A pregnant woman ticketed for driving in a high-occupancy vehicle lane in Texas says her fetus should count as a second passenger, citing the recent Supreme Court ruling overturning Roe v. Wade.
Brandy Bottone of Plano, Texas, a suburb of Dallas, was driving in the HOV lane on U.S. Hwy. 75 on June 29 when she was pulled over after passing a Dallas County Sheriff Department’s checkpoint targeting those driving in the lane alone, the Dallas Morning News reported Friday.
When law enforcement asked her if anyone else was in the car, Bottone responded that there was and pointed to her stomach.
“My baby girl is right here. She is a person,” Bottone told the officer, recounting the incident to the newspaper.
Bottone said the deputies told her that the law required there to be two people outside of the body to drive in the HOV lane.
Texas penal code defines an “individual” as a “human being who is alive including an unborn child at every stage of gestation.” However, the Texas transportation code does not recognize that distinction.
“One officer kind of brushed me off when I mentioned this is a living child, according to everything that’s going on with the overturning of Roe v. Wade,” Bottone said.
The deputies gave her the citation despite her protest of the law but told her it would likely get dropped if she were to fight it in court.
“They still gave me a ticket. So my $215 ticket was written to cause inconvenience?” she asked. “This has my blood boiling. How could this be fair? According to the new law, this is a life. I know this may fall on deaf ears, but as a woman, this was shocking.”

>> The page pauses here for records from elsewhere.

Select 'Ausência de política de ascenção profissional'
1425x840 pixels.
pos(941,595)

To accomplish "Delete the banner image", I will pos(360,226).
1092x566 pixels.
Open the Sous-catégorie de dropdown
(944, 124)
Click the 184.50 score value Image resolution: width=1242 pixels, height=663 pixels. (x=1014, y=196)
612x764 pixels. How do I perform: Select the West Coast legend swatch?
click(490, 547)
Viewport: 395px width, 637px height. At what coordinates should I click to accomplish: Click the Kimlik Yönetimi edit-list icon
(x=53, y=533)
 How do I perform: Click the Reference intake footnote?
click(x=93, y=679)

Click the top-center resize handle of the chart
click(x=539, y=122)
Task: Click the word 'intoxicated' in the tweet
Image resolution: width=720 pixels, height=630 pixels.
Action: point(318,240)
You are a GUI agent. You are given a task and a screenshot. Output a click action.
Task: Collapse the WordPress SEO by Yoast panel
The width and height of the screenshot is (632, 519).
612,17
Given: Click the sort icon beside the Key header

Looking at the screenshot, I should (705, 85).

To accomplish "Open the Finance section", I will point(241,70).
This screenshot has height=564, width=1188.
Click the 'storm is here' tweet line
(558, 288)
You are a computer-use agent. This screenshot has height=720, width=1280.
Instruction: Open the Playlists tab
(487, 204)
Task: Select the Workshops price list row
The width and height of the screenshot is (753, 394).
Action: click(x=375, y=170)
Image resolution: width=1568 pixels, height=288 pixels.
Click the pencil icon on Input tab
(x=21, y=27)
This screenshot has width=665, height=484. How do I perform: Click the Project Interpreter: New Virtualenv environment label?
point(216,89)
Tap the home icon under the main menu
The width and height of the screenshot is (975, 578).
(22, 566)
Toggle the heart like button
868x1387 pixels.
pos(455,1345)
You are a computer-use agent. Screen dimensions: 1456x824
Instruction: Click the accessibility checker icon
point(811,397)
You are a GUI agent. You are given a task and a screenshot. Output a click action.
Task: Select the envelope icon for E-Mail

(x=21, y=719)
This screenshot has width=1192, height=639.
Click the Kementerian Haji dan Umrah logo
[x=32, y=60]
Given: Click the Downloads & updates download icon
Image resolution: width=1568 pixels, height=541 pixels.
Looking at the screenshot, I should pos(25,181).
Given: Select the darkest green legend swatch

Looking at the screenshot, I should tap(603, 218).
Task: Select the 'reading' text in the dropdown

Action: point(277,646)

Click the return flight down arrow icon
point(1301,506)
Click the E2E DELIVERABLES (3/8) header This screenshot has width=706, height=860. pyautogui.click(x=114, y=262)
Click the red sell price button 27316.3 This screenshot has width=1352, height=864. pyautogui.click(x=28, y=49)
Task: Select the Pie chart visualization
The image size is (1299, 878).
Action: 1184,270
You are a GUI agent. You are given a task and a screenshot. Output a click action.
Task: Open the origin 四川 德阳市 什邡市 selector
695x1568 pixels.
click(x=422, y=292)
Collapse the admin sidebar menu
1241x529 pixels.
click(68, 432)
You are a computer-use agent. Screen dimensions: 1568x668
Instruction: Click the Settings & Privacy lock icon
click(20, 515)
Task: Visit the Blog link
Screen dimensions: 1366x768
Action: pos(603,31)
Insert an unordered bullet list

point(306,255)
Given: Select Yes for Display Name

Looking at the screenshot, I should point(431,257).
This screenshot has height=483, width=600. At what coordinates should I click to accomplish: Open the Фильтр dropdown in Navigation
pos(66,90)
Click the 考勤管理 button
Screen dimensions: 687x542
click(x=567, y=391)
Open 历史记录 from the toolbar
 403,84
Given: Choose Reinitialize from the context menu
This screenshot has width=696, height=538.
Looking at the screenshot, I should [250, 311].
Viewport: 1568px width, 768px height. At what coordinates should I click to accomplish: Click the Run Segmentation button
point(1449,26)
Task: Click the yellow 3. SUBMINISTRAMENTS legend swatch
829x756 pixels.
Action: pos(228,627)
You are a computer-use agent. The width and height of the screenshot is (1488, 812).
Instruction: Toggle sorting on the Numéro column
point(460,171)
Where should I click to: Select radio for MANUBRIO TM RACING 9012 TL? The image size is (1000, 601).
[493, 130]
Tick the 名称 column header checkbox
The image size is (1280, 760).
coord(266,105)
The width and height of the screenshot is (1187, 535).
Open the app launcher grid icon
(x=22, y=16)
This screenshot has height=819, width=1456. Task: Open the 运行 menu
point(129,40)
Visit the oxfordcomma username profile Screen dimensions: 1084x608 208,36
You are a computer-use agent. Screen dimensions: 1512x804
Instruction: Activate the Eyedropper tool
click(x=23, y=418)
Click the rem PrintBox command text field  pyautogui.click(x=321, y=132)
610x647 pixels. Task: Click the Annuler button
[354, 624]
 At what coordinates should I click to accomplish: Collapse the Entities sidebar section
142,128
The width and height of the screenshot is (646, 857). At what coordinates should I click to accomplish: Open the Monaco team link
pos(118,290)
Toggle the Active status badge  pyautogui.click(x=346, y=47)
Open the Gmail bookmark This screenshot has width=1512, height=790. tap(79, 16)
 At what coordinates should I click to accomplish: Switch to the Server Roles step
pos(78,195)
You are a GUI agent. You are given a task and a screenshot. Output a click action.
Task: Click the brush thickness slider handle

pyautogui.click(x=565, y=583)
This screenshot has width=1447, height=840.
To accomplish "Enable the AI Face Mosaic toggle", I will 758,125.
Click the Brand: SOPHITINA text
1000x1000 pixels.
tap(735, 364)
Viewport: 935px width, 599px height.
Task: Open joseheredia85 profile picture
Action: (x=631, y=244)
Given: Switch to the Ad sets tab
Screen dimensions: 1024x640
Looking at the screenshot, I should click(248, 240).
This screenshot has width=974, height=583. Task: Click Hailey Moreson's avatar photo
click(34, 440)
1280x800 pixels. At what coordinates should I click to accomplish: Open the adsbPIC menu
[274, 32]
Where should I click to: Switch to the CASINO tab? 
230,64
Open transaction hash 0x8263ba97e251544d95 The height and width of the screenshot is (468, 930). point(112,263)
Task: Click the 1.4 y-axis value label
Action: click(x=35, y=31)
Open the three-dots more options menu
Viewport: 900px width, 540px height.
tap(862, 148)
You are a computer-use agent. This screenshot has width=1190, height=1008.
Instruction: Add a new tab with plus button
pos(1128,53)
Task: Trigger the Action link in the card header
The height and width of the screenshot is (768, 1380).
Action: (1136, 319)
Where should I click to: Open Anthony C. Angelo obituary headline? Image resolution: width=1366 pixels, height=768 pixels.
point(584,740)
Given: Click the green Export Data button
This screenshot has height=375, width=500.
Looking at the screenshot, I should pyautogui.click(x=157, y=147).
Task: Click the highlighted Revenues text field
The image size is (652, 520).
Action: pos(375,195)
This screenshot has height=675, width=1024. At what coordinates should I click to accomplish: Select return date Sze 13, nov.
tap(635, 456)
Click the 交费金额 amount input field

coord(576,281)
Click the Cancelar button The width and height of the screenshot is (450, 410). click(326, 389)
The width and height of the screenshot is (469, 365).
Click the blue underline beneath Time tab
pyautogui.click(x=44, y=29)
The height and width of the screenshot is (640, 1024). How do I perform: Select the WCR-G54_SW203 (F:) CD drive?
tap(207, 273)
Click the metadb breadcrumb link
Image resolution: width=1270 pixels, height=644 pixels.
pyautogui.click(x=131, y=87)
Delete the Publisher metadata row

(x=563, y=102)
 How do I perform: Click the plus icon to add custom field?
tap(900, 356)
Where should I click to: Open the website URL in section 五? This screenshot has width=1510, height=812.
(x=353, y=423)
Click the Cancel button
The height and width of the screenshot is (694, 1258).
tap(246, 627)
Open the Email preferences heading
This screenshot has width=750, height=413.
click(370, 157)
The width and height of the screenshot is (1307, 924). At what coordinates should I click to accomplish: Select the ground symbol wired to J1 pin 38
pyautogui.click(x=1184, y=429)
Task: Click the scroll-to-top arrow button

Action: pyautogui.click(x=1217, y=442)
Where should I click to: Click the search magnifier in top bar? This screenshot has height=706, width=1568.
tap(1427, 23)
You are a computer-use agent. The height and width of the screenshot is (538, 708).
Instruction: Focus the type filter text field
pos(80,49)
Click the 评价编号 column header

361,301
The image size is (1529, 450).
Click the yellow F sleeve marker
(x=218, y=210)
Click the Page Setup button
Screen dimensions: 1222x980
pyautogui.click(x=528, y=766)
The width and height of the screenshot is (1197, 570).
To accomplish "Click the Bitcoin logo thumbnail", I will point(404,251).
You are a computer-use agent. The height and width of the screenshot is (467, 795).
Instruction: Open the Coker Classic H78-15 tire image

Bottone told KXAS-TV that she was 34 weeks pregnant at the time of the traffic stop and plans to fight the ticket in court.
“Different judges might treat this differently. This is unchartered territory we’re in now,” Dallas appellate lawyer Chad Ruback said.
“There is no Texas statute that says what to do in this situation. The Texas Transportation Code has not been amended recently to address this particular situation.”
Amy O’Donnell, spokesperson for the anti-abortion group Texas Alliance for Life, noted that “a child residing in a mother’s womb is not taking up an extra seat.”
“With only one occupant taking up a seat, the car did not meet the criteria needed to drive in that lane,” she said.
Bottone is scheduled to appear in court on July 20 to fight her ticket.